Firstly, the shortcomings of the SSA were improved, mainly including: (1) The SSA used random numbers to generate the initial sparrow swarm location, sparrow locations could not be uniformly distributed throughout the search space and unpredictable, which would affect the search speed. For the problem, the Halton sequence was proposed to generate the initial location of the sparrow swarm, which would make the individual sparrow locations be uniformly distributed throughout the search space. (2) The location updating trend of the discoverer sparrows always tended to zero, for solving practical problems where the optimal solution was not at zero, it tended to fall into a local optimum. A cosine function location updating method was proposed to improve the global search ability. (3) All dimensions of a follower sparrow location updated with the same step size, which would result in some dimensions easily out of the bounds. And the dimension which was out of the bound would be assigned the bounder value, which would reduce search speed. For these problems, a new bound control method was proposed, the out of bound dimension be assigned a new random value in the half part of the bound in the crossing boundary direction. (4) In addition, we proposed two new optimization mechanisms: the swarm location updating direction self-evaluation and self-correction, and using historical optimal location to update the current optimal location dimension by dimension. Test functions for optimization experiments showed that the improved SSA achieved the same accuracy results with only half iterating times of the SSA.
Then, using [
q,tanβ,θ0,
s1,
s2,
s3,
s4
] as the location search space, and the RMSE of the fit value as the fitness function, an inversion model for PIM parameters was constructed.

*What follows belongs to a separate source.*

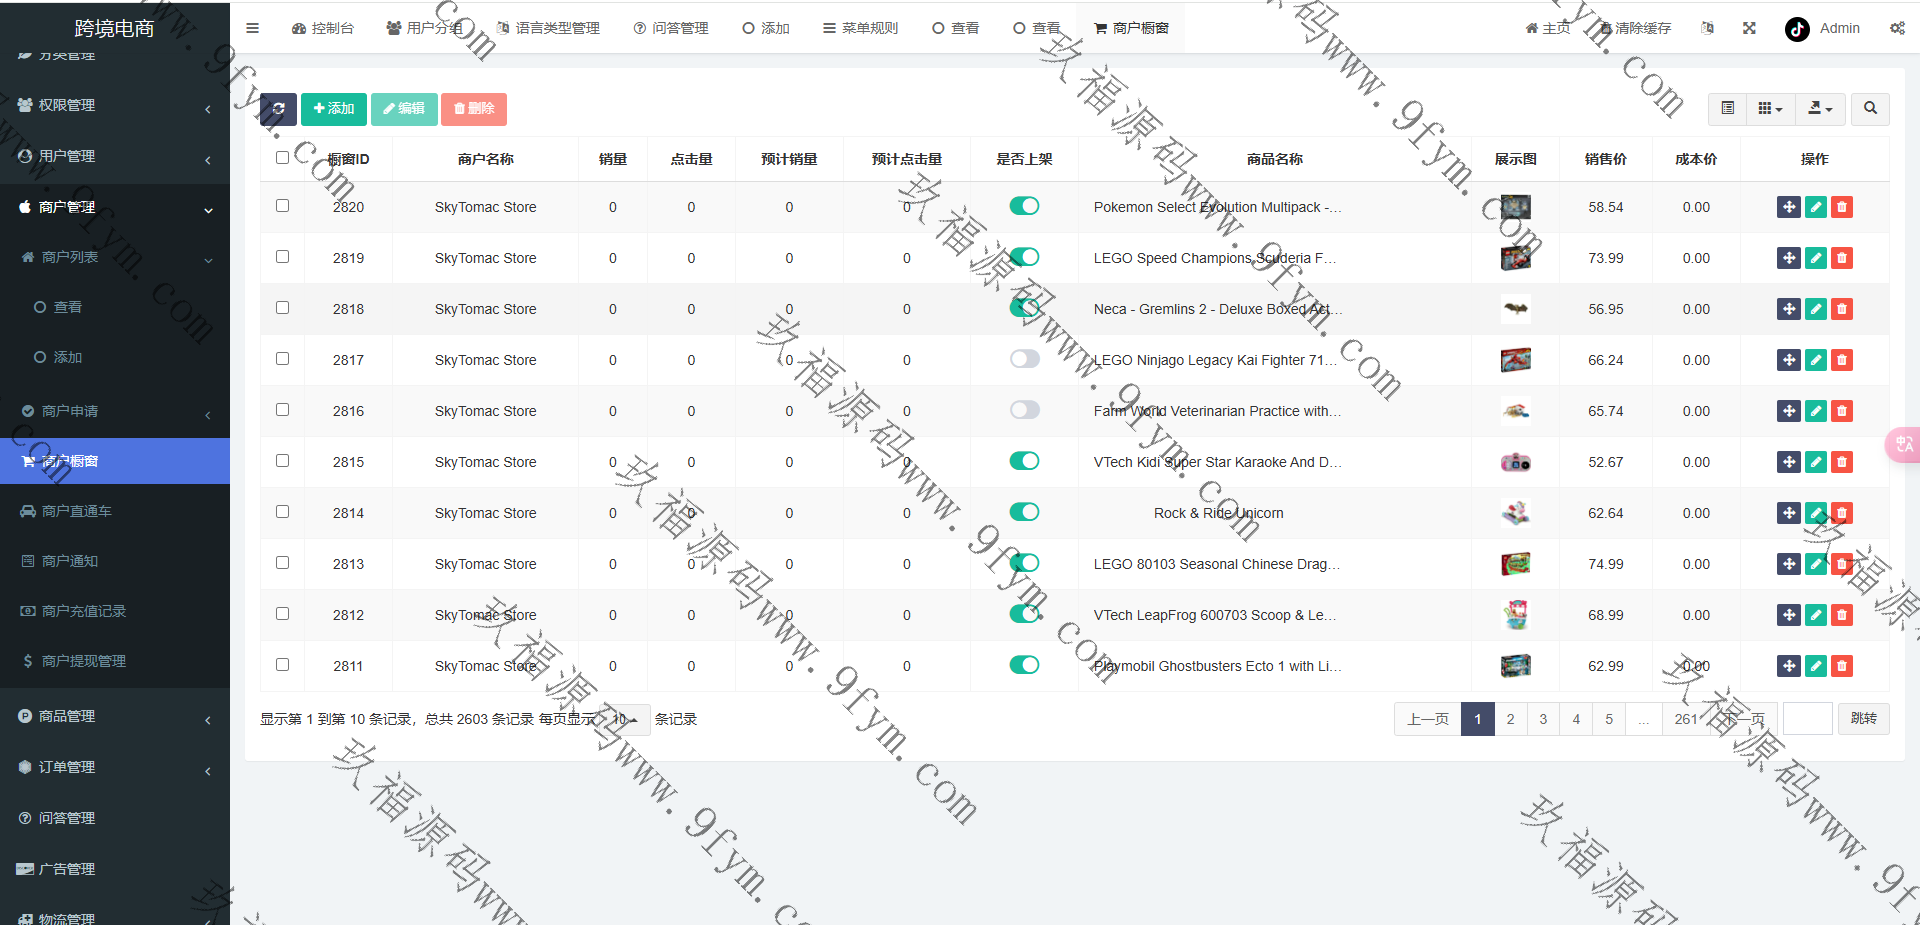Screen dimensions: 1920x925
Task: Click red delete icon for row 2820
Action: click(1842, 207)
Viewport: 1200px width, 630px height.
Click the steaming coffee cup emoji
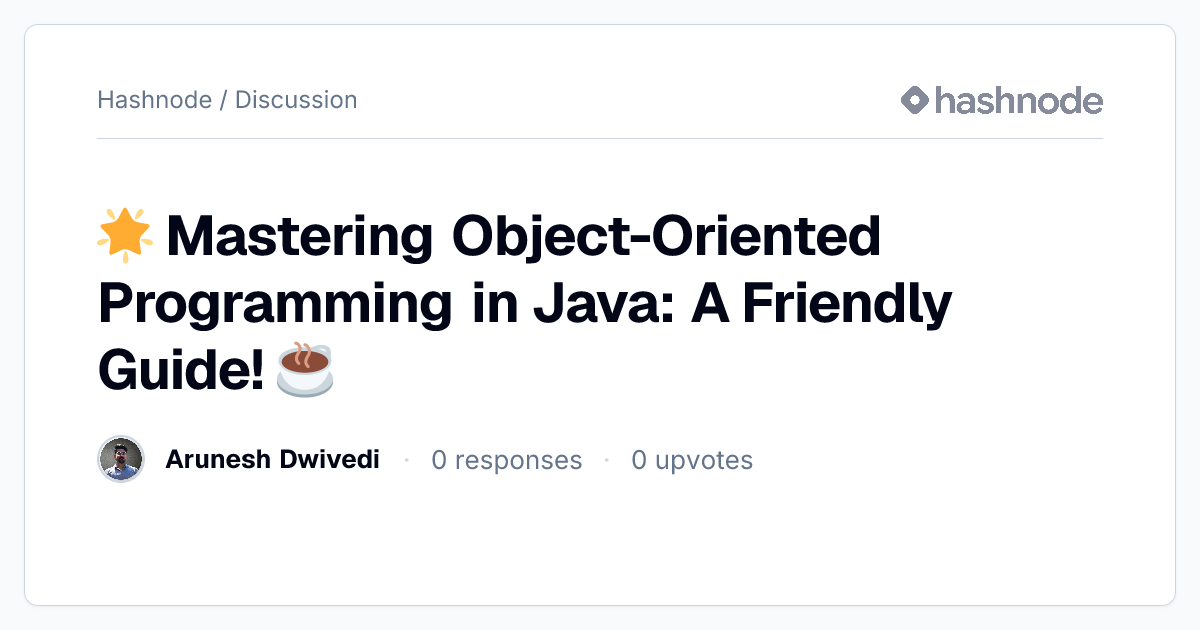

Finally, taking the 85201 working face as an example, the improved SSA was applied to retrieve the parameters of PIM. At the same time, genetic algorithm, simulated annealing algorithm, and particle swarm optimization algorithm were also used for the same experiment. Experiments results showed that the parameters obtained by the improved SSA make the PIM curve fitted the field measurement subsidence curve well, and the RMSE was ± 52 mm and the relative RMSE was less than 2.0%. The RMSEs of the three other methods were more than ± 57mm, and the relative RMSEs were more than 2.2%. The accuracy of the improved SSA was better than the three other methods.